(INFORMATION SHOWN):
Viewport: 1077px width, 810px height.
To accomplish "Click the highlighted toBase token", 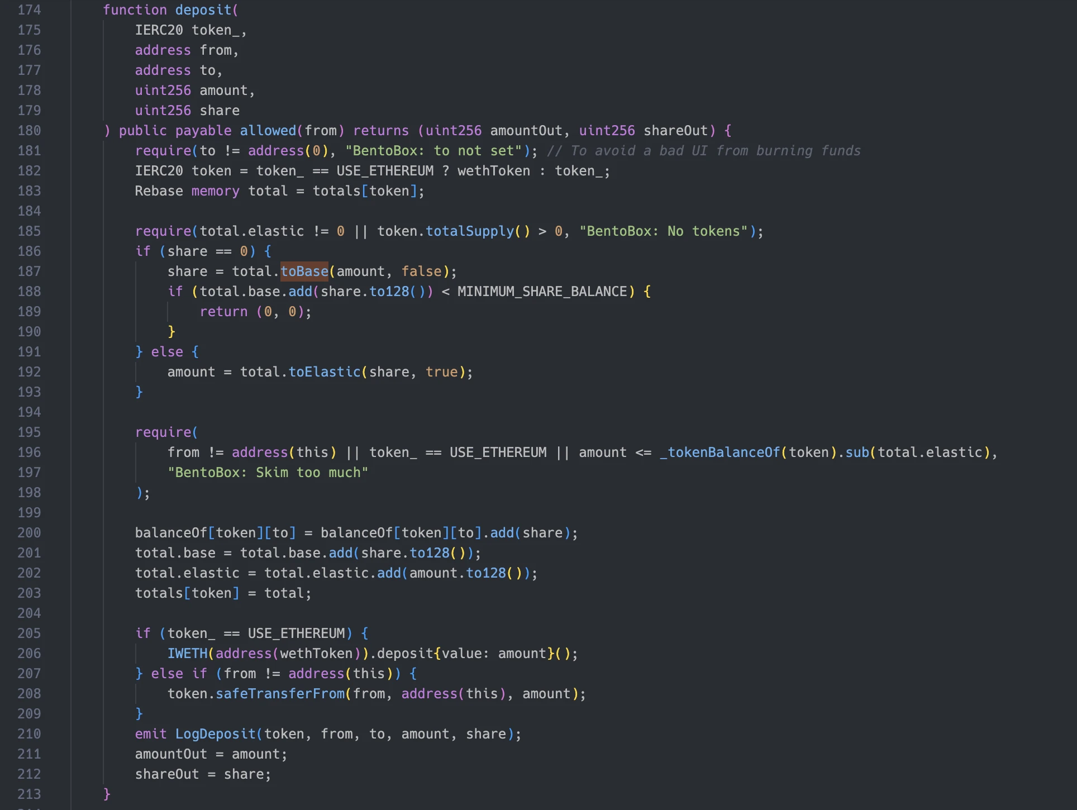I will coord(304,271).

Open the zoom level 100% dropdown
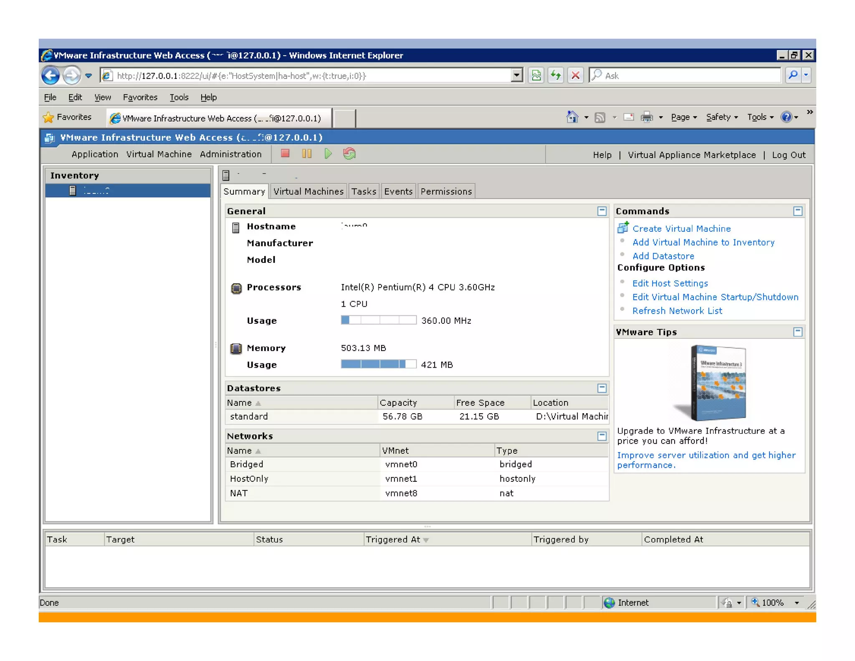tap(797, 603)
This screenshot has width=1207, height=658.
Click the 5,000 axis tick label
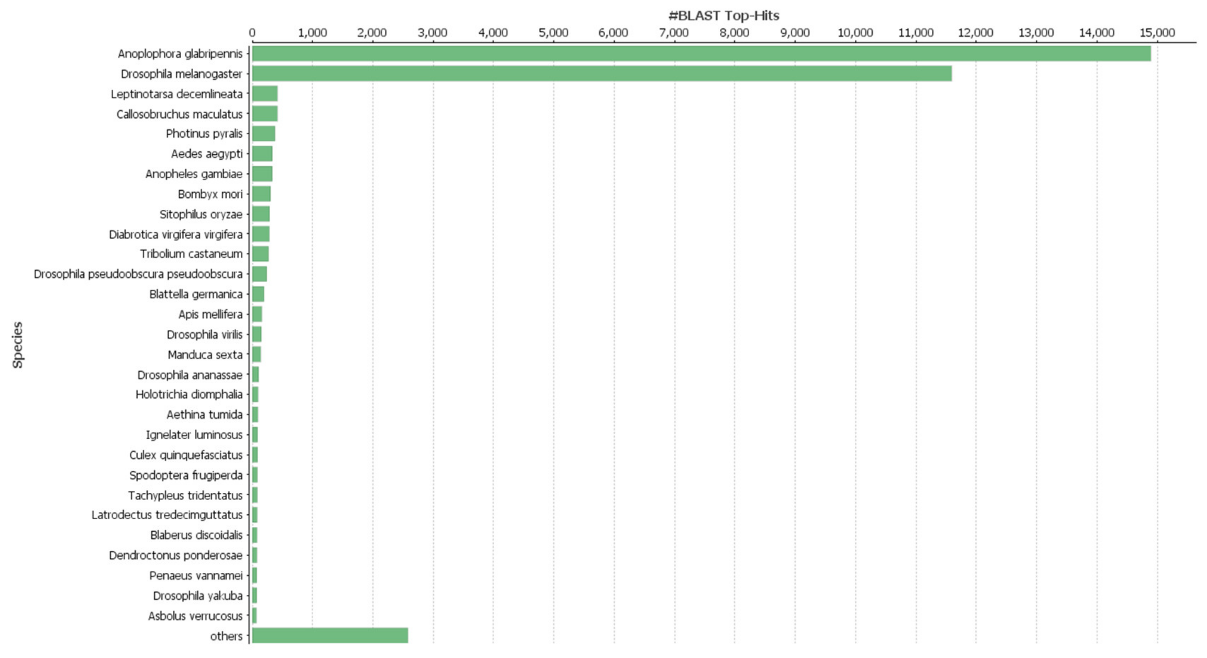click(x=553, y=33)
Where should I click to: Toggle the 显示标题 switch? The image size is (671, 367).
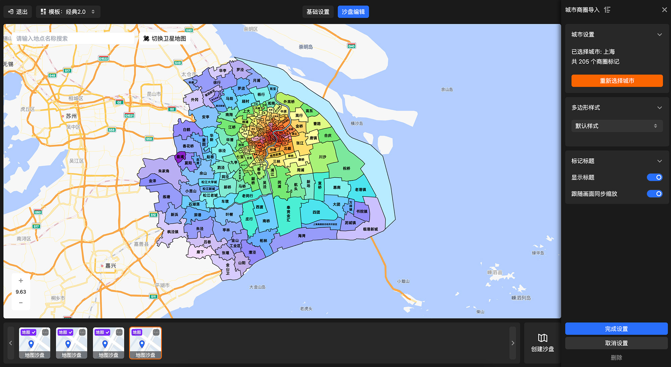654,177
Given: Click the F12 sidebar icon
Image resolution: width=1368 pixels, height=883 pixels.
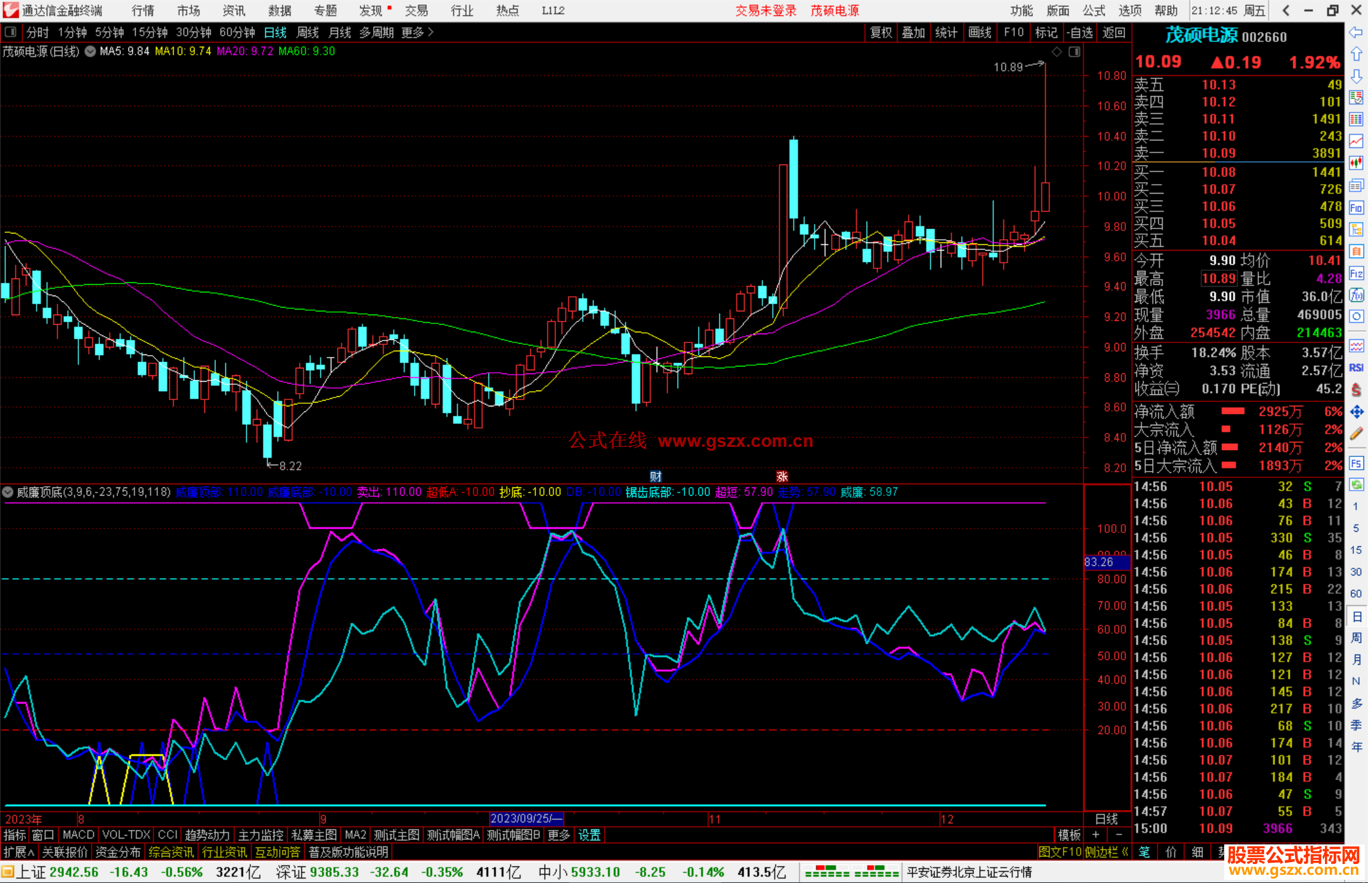Looking at the screenshot, I should 1356,273.
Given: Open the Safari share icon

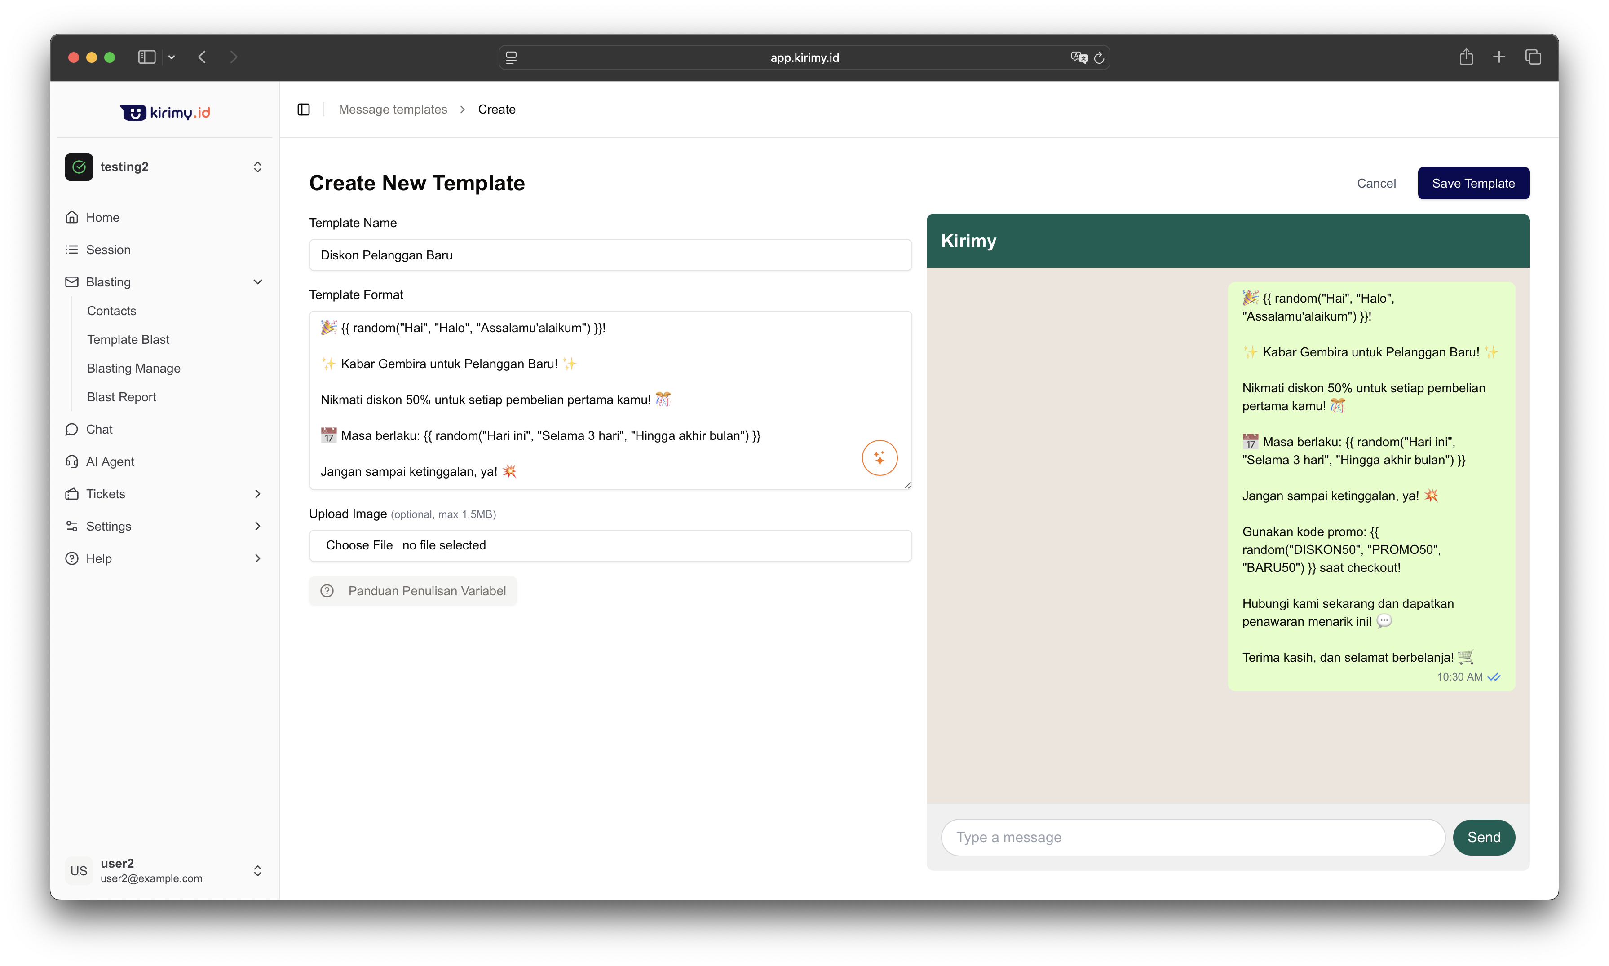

(EXERCISE DETAILS):
An exact copy is needed of the lines running from the one containing "Given: Click the F12 sidebar icon" through the last line of the material, and of no others; pictures stay out.

(OUTPUT FOR THIS EXERCISE):
Given: Click the F12 sidebar icon
Image resolution: width=1368 pixels, height=883 pixels.
Looking at the screenshot, I should 1356,273.
Given: Open the Safari share icon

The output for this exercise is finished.